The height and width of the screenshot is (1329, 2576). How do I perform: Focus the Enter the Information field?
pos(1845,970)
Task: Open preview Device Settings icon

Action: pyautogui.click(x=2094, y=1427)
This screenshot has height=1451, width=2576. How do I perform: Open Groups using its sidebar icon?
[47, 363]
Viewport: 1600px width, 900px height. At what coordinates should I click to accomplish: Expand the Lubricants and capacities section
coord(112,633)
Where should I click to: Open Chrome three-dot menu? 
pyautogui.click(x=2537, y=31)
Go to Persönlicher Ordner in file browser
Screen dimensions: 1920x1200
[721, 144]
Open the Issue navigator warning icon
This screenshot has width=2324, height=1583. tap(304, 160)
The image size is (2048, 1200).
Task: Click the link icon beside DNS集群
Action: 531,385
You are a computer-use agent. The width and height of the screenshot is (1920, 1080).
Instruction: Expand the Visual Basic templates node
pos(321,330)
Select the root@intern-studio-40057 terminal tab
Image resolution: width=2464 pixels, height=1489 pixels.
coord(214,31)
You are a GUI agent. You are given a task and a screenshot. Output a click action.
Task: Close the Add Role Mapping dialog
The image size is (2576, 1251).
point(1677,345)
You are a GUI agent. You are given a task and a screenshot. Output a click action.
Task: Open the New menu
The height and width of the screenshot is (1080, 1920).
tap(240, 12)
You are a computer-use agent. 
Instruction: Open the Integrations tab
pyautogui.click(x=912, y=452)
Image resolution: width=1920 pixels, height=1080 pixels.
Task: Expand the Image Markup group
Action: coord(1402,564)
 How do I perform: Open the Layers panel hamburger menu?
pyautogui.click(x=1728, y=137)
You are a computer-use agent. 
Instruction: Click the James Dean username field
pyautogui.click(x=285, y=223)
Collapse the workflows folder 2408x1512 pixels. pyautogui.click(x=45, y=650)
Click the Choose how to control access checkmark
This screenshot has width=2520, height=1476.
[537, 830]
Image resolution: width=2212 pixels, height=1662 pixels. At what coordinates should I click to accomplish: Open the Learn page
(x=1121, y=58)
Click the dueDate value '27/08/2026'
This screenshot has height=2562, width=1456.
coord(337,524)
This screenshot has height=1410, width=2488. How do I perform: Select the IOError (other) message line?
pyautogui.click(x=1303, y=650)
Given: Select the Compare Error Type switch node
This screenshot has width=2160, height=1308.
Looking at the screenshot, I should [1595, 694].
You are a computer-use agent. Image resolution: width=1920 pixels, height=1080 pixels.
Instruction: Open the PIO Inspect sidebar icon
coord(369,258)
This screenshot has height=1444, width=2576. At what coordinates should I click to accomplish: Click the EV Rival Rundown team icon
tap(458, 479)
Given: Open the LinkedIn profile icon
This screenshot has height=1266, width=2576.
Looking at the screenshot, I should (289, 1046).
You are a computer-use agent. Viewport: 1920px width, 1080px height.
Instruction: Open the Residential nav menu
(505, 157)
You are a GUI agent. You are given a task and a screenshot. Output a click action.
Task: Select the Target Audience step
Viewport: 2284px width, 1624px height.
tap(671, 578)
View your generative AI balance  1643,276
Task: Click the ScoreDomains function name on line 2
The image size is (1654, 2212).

_What to produce_
After reading the entries, reproduce every one of them exactly.

_Result for this exercise_
The height and width of the screenshot is (1329, 2576). How do I perform: Focus the Enter the Information field?
pos(1845,970)
Task: Open preview Device Settings icon

Action: pyautogui.click(x=2094, y=1427)
This screenshot has height=1451, width=2576. How do I perform: Open Groups using its sidebar icon?
[47, 363]
Viewport: 1600px width, 900px height. At what coordinates should I click to accomplish: Expand the Lubricants and capacities section
coord(112,633)
Where should I click to: Open Chrome three-dot menu? 
pyautogui.click(x=2537, y=31)
Go to Persönlicher Ordner in file browser
Screen dimensions: 1920x1200
[721, 144]
Open the Issue navigator warning icon
This screenshot has width=2324, height=1583. tap(304, 160)
The image size is (2048, 1200).
Task: Click the link icon beside DNS集群
Action: 531,385
You are a computer-use agent. The width and height of the screenshot is (1920, 1080).
Instruction: Expand the Visual Basic templates node
pos(321,330)
Select the root@intern-studio-40057 terminal tab
Image resolution: width=2464 pixels, height=1489 pixels.
coord(214,31)
You are a GUI agent. You are given a task and a screenshot. Output a click action.
Task: Close the Add Role Mapping dialog
The image size is (2576, 1251).
point(1677,345)
You are a GUI agent. You are given a task and a screenshot. Output a click action.
Task: Open the New menu
The height and width of the screenshot is (1080, 1920).
tap(240, 12)
You are a computer-use agent. 
Instruction: Open the Integrations tab
pyautogui.click(x=912, y=452)
Image resolution: width=1920 pixels, height=1080 pixels.
Task: Expand the Image Markup group
Action: coord(1402,564)
 How do I perform: Open the Layers panel hamburger menu?
pyautogui.click(x=1728, y=137)
You are a computer-use agent. 
Instruction: Click the James Dean username field
pyautogui.click(x=285, y=223)
Collapse the workflows folder 2408x1512 pixels. pyautogui.click(x=45, y=650)
Click the Choose how to control access checkmark
This screenshot has width=2520, height=1476.
[537, 830]
Image resolution: width=2212 pixels, height=1662 pixels. At what coordinates should I click to accomplish: Open the Learn page
(x=1121, y=58)
Click the dueDate value '27/08/2026'
This screenshot has height=2562, width=1456.
coord(337,524)
This screenshot has height=1410, width=2488. How do I perform: Select the IOError (other) message line?
pyautogui.click(x=1303, y=650)
Given: Select the Compare Error Type switch node
This screenshot has width=2160, height=1308.
Looking at the screenshot, I should [1595, 694].
You are a computer-use agent. Image resolution: width=1920 pixels, height=1080 pixels.
Instruction: Open the PIO Inspect sidebar icon
coord(369,258)
This screenshot has height=1444, width=2576. At what coordinates should I click to accomplish: Click the EV Rival Rundown team icon
tap(458, 479)
Given: Open the LinkedIn profile icon
This screenshot has height=1266, width=2576.
Looking at the screenshot, I should (289, 1046).
You are a computer-use agent. Viewport: 1920px width, 1080px height.
Instruction: Open the Residential nav menu
(505, 157)
You are a GUI agent. You are given a task and a screenshot. Output a click action.
Task: Select the Target Audience step
Viewport: 2284px width, 1624px height.
tap(671, 578)
View your generative AI balance  1643,276
Task: Click the ScoreDomains function name on line 2
The image size is (1654, 2212).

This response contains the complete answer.